During an interview after his Nobel win in 2015, McDonald had also spoken to The Journal about Martin, whom he praised and said “kept him young”.
Despite the focus on the events of 2015, Tuesday saw multiple project funding announcements. Approximately $4.5 million in funding for Queen’s — out of a $77 million investment across the province — was declared by Ontario Minister of Research, Innovation and Science, Reza Moridi at a Richardson Hall gathering.
“I have already apologized to [the visiting politicians] in private that the weather I ordered for St. Patrick’s Day arrived a few days early,” Woolf quipped in his opening address.
After the chuckling audience simmered, the newly funded projects were discussed. Martin’s new facility will focus on developing p-type point contact detectors, which are used to more accurately measure interactions with particles like neutrinos and dark matter.
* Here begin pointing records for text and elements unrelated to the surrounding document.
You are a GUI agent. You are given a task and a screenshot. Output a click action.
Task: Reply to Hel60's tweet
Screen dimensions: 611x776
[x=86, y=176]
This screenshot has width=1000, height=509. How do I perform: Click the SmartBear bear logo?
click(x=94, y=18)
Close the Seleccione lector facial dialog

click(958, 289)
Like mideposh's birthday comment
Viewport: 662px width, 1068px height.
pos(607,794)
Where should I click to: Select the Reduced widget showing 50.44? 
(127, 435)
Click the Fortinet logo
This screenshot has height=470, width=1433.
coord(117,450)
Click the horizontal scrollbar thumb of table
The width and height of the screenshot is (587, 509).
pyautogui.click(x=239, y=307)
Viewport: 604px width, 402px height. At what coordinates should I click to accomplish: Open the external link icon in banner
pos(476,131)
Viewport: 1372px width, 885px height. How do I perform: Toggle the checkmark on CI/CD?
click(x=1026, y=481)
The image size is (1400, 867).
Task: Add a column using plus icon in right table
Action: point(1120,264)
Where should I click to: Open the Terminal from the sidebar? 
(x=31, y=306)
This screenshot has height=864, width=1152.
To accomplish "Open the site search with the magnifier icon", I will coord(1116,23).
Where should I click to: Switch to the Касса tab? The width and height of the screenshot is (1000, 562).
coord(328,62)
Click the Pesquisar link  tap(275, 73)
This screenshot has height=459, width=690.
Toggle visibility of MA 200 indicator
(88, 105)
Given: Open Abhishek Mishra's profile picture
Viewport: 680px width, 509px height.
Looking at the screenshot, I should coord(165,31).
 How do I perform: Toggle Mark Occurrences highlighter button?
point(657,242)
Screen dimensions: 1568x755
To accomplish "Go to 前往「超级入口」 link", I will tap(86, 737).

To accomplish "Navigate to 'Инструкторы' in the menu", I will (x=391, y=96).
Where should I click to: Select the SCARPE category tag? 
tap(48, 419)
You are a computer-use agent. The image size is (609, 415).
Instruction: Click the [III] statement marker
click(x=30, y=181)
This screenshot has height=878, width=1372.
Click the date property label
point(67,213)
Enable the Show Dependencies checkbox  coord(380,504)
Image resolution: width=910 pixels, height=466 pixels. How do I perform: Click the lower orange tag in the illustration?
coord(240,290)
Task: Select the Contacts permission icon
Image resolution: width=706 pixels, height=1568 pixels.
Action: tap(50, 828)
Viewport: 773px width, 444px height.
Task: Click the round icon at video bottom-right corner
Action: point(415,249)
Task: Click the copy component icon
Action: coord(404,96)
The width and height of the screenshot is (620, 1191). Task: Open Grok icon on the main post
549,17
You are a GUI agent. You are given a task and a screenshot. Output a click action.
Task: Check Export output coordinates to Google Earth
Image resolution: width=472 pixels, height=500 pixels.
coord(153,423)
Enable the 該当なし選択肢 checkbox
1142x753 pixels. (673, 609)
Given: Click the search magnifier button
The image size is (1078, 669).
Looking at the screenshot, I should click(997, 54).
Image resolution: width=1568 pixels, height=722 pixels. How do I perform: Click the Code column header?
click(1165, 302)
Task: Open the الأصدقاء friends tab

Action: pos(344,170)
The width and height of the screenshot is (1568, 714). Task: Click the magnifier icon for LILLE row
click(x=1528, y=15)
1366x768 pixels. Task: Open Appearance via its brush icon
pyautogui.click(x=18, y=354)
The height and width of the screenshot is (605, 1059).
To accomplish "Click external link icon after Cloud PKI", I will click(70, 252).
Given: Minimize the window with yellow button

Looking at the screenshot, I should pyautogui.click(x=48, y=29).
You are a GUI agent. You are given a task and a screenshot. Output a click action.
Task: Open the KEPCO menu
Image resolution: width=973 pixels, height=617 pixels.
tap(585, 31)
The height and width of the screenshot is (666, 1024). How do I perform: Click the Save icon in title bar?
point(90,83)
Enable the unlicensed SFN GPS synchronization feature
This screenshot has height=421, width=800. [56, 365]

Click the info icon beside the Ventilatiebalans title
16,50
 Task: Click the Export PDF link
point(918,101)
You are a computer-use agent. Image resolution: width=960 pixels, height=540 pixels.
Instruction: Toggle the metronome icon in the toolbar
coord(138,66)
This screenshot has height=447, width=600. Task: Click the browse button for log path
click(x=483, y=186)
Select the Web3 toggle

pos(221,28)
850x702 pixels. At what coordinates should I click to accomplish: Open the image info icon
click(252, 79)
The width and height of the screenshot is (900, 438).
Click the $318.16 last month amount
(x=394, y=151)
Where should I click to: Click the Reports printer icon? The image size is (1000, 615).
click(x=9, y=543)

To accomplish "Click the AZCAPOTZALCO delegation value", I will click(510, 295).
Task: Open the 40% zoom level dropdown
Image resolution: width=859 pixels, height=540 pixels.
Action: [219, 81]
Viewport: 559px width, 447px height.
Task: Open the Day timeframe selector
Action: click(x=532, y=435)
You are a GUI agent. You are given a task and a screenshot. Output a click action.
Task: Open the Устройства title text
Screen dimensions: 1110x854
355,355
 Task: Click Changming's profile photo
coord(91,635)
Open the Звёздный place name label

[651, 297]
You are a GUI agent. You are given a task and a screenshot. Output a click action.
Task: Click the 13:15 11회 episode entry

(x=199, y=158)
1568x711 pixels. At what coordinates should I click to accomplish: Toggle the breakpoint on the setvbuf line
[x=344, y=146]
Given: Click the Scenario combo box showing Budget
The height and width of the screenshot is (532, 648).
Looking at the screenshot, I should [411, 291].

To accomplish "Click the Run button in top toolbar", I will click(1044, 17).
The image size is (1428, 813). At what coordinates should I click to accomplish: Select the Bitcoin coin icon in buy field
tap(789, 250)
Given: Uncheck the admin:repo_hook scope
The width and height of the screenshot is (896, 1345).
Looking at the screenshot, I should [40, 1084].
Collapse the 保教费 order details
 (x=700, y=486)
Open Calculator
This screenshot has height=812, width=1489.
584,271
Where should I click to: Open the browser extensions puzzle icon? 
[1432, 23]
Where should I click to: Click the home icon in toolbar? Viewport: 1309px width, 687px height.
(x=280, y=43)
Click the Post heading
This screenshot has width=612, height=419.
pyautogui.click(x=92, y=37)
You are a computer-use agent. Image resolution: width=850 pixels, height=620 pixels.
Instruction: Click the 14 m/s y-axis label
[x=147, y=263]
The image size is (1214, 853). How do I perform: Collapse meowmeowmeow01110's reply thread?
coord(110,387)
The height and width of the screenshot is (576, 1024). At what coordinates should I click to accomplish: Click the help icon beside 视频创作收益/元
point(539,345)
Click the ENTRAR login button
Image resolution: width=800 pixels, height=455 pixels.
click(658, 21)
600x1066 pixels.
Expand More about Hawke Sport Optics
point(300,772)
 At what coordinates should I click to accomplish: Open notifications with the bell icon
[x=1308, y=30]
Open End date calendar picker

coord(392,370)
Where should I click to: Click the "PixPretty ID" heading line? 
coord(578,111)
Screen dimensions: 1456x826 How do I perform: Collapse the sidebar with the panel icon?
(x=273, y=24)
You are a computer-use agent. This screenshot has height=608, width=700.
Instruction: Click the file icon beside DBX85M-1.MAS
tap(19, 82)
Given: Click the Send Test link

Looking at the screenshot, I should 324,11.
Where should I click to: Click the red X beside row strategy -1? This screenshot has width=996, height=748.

Engineering professor Praveen Jain — the Canada Research Chair in Power Electronics — was allotted $4 million to work on the development of small-scale, point-of-use solar power systems for residential use.
Prior to the announcement, media were taken through the University’s Centre for Energy and Power Electronics Research in Walter Light Hall. Projects small enough to fit on the tip of a finger — like a power source developed by PhD student Marko Krstic — have been in development there for years.
Projects developed in the basement-level centre are intended to establish the University’s presence as a power in energy and power electronics.
Geophysicist Alexander Braun will be given $180,000 to buy a superconducting gravimeter, of which there are only 12 on the globe. The devices are utilized to monitor fluid migration processes, through oil, gas and water reservoirs, in order to help mitigate environmental hazards.
Psychologist Jason Gallivan will also receive $150,000 for infrastructure in the field of Memory, Action and Perception Laboratory, which investigates how strokes and other neurological disorders can alter perceptual, cognitive and motor-related mechanisms in the human brain.